Recent sanctions, some illustrated below, added the Russian-controlled regions of Donetsk and Luhansk to the comprehensive jurisdictional sanctions list, along with Crimea (which was already on the list). The complexity lies in how these regions are defined, often with formal definitions from regulators lagging behind the sanctions – if those definitions are provided at all.
Not only do these red flags underscore the growing regulatory focus on crypto wallets, they also clearly impose some new concepts and expectations, including:
- Leveraging IP geolocation data collected by your app or website as a sanctions control
- Applying heightened vigilance and controls involving transactions originating from the following, which are seen as high-risk for sanctions evasion:
- Comprehensively sanctions jurisdictions
- FATF (Financial Action Task Force)-identified jurisdictions with AML/CFT/CP (Anti-Money Laundering/Combating the Financing of Terrorism/Counter-Proliferation) deficiencies
- IP addresses previously flagged as suspicious
- Crypto exchanges or Money Service Businesses (MSB) located in the high-risk jurisdictions mentioned above
This illustrates that regulators are doubling down on location technology as a sanctions control and highlights a mainstream expectation for detecting sanctions risk in digital channels going forward. The regulators’ point is clear: sanctions controls must reflect the level of digital transformation an organization has achieved. If your website or app is collecting an IP address or geolocation, your organization should also be using it as a sanctions control.
Digital compliance solutions can help position your sanctions program to respond to digital demands and digital sanctions evasion threats. Solutions that can interpret your site and app’s collected IP/geo data, contextualize it to more accurately determine the region the transaction is originating from and leverage it in a sophisticated fashion within a risk-based approach to sanctions are quickly becoming sanctions essentials. Regulators are extremely vested in clamping down on vulnerabilities allowing evaders an opportunity to escape sanctions. Law enforcement is actively following the money and no business wants that trail leading to their doorstep.

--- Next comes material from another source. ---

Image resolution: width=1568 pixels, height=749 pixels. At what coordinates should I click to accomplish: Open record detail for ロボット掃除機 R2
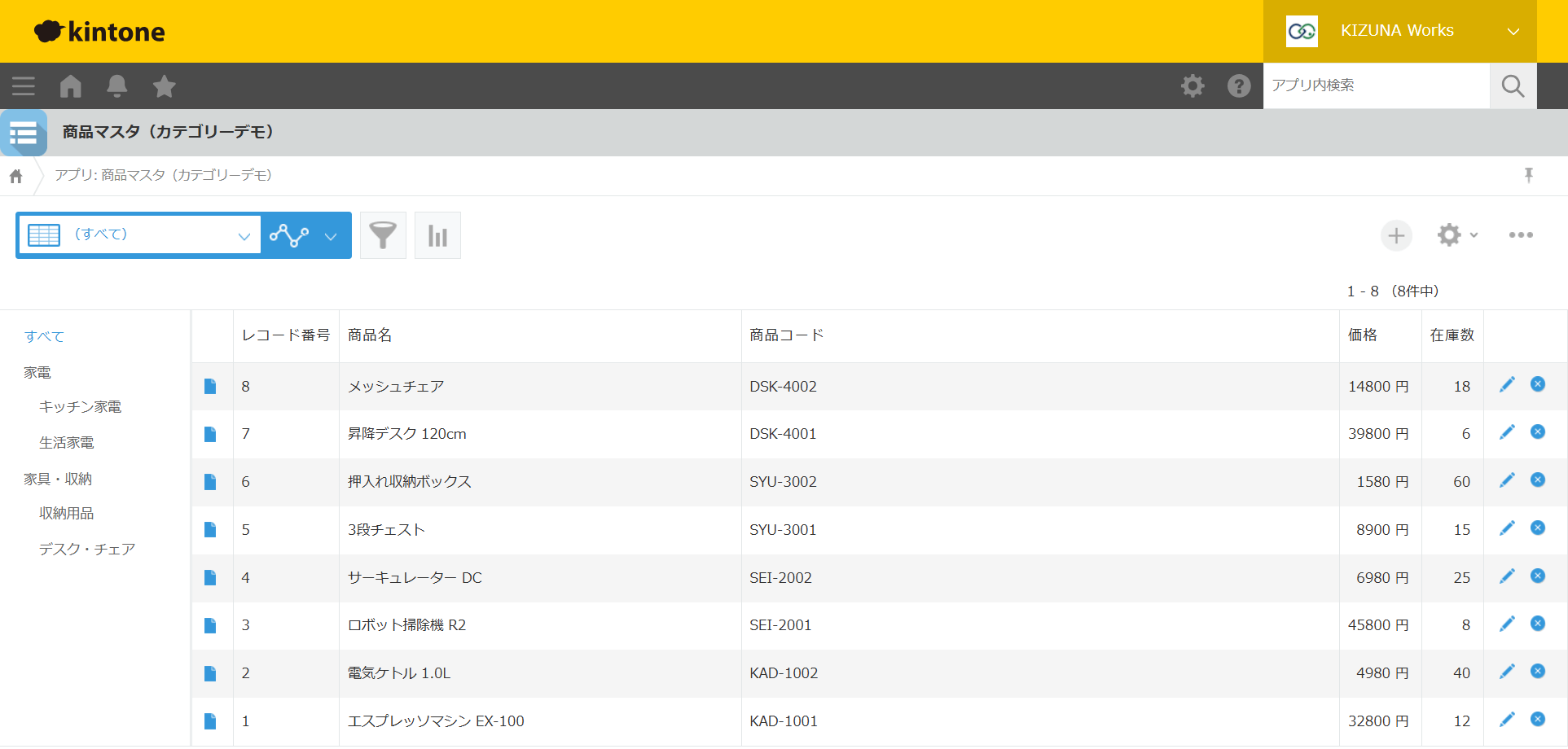click(x=210, y=625)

Staying proactive about digital sanctions compliance must be an ongoing priority. Evaders’ technological proficiency is increasing. Most sanctions evaders are savvy enough to know to obfuscate and spoof their true location with technology such as VPN, proxy or TOR browser. It is time to implement technologies and/or shared digital identity and location intelligence consortia that can help businesses better assess the risk associated with digital transactions.
The ability of digital identity consortia to detect and unmask this type of evasion is especially interesting. Evaders are very careful to obfuscate their location when in the process of evading – but probably weren’t so careful five minutes prior when they were streaming a video or playing a mobile game on another device from an organization that is also a consortia member. This is where the power of shared intelligence adds advantage by shedding light on their likely true location and helping businesses beat criminals at their own game.
IN SUMMARY: Digital Sanctions Compliance is a Tough Case that Can Be Solved by Paying Close Attention to Clues
This collection of clues and evidence leads to a very difficult conclusion: effective sanctions compliance in today’s digital economy is a tough case to solve. However, you can confidently help keep your organization compliant – even within a rapidly evolving regulatory environment. A proactive sanctions program starts by paying close attention to the bread crumbs regulators leave behind and using your findings as the basis to regularly evaluate and evolve your financial crime compliance program and technology tools.